Normalement, les barrières sont encore levées quand j'arrive au passage à niveau. Le chef de gare ne les baisse que lorsque la micheline qui vient de Batilly est déjà à quai. Et quand je sors de la maison, l'autorail émet dans le lointain un retentissant "tiu-tiuuu" comme pour dire aux voyageurs "me voilà, préparez-vous !" et apparaît après le virage, à l'entrée du village. Si nous ne sommes pas très en avance et que le train est en vue, nous ne faisons pas le détour par la gare et arrivons directement par le quai. Tolérant, le chef de gare "ferme" les yeux car ça l'arrange bien, lui évitant de perdre quelques instants précieux à vérifier les billets de quelques retardataires au moment où le train entre en gare et s'immobilise le long du quai en freinant bruyamment.
Ce matin, je suis donc particulièrement en retard. Je cours à perdre haleine mais lorsque que je parviens au passage à niveau, les barrières sont déjà baissées.
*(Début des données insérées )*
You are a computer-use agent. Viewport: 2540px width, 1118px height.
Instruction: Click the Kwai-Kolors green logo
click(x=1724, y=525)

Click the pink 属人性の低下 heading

Le chef de gare, fier dans son uniforme sombre avec sa casquette digne de celle d'un pilote de l'air, vient juste de souffler violemment dans son sifflet et de lever le "guidon de départ", feu vert autorisant le conducteur du train à prendre le départ. La micheline a déjà franchi lentement les premiers mètres, quand, me voyant lever le bras avec désespoir, son chauffeur stoppe sa machine qui grince avant de s'immobiliser, arrêtant son élan juste avant le passage. Les deux wagons de l'autorail rouge et crème sont presque pleins à l'arrivée à Amanvillers, surtout le lundi. J'aime beaucoup l'autorail Picasso ou tout autre vieux modèle qui laisse la vue libre sur l'avant. Je monte essoufflée dans le premier wagon, un peu honteuse. Le chef ferme la portière derrière moi en la claquant d'un coup sec, puis manœuvre la poignée qui émet un cliquetis sonore. Un coup de sifflet retentit dans un roulement strident. Le chef brandit en direction du mécanicien le signal autorisant à nouveau le départ de la machine.
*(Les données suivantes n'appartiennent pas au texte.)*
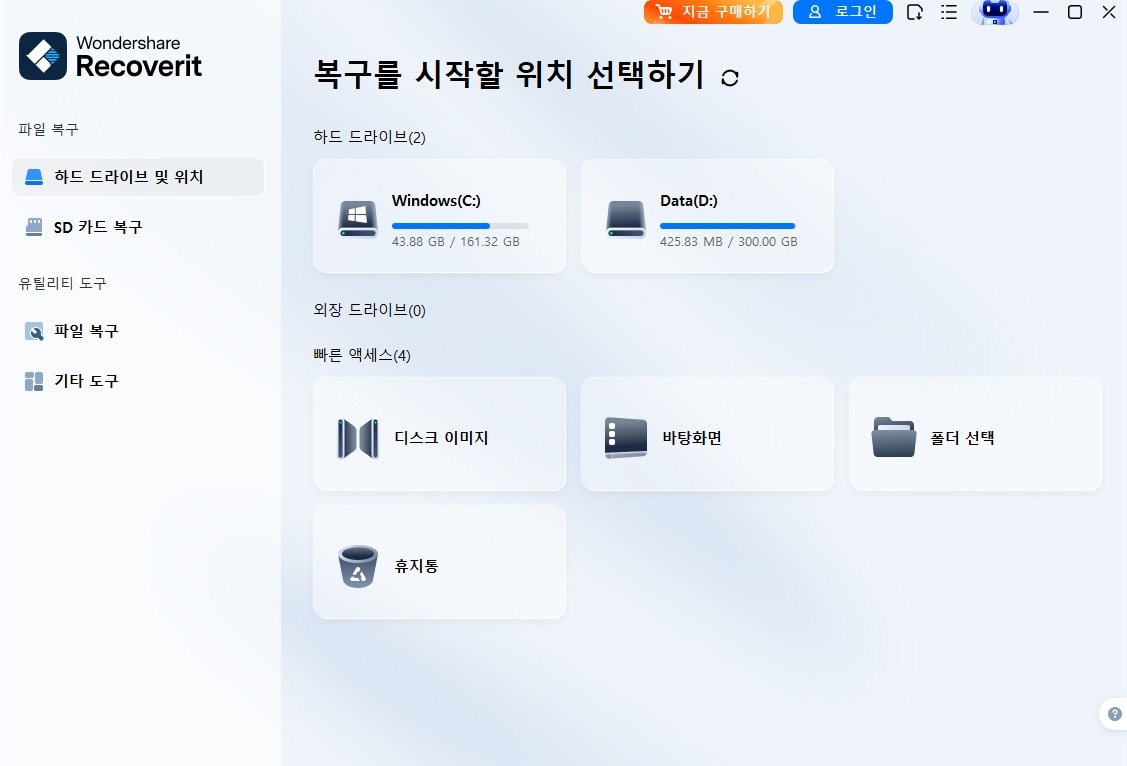This screenshot has height=766, width=1127.
Task: Select 하드 드라이브 및 위치 in the sidebar
Action: (137, 177)
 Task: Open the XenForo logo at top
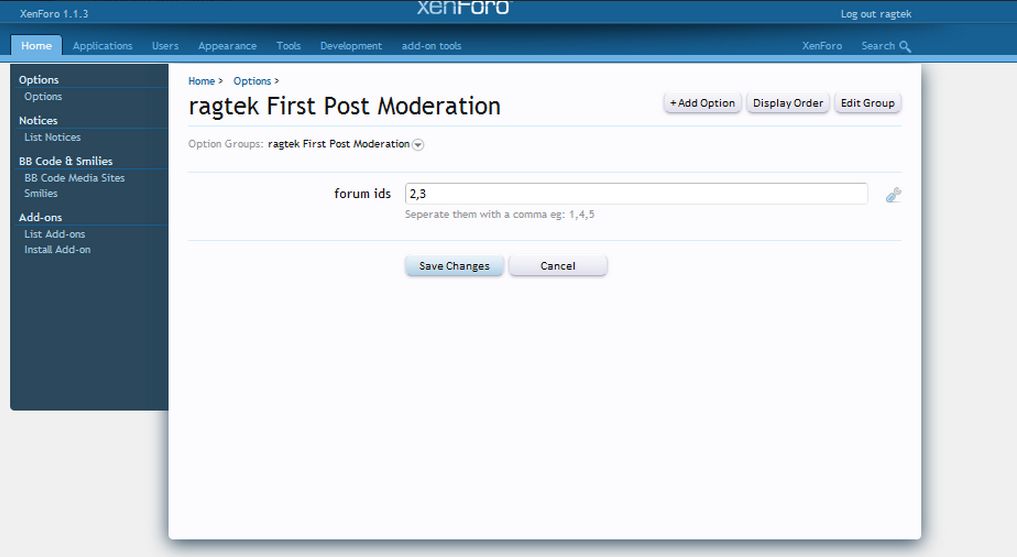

Je dois avouer que je ne suis pas très matinale, aussi, prendre le train à 6 heures 45 est un défi quotidien. Pourtant, je le rate très rarement. Tandis que je m'installe sur le seul strapontin libre, je me dis que cette fois, j'ai attrapé l'autorail in extremis et n'aurai donc pas recours au transporteur du courrier postal. En effet, dans ces cas là, monsieur M*** me prend en charge à bord de son tube Citroën. Ce n'est pas très légal mais monsieur M*** est un homme serviable et le bureau de poste de Papa étant le dernier de sa tournée, son véhicule ne transporte plus de marchandise précieuse. Nous arrivons à Metz beaucoup plus tôt que le train. Mon chauffeur providentiel me dépose devant la gare déserte avant de se rendre au centre postal de la gare situé tout à côté, derrière la monumentale poste centrale.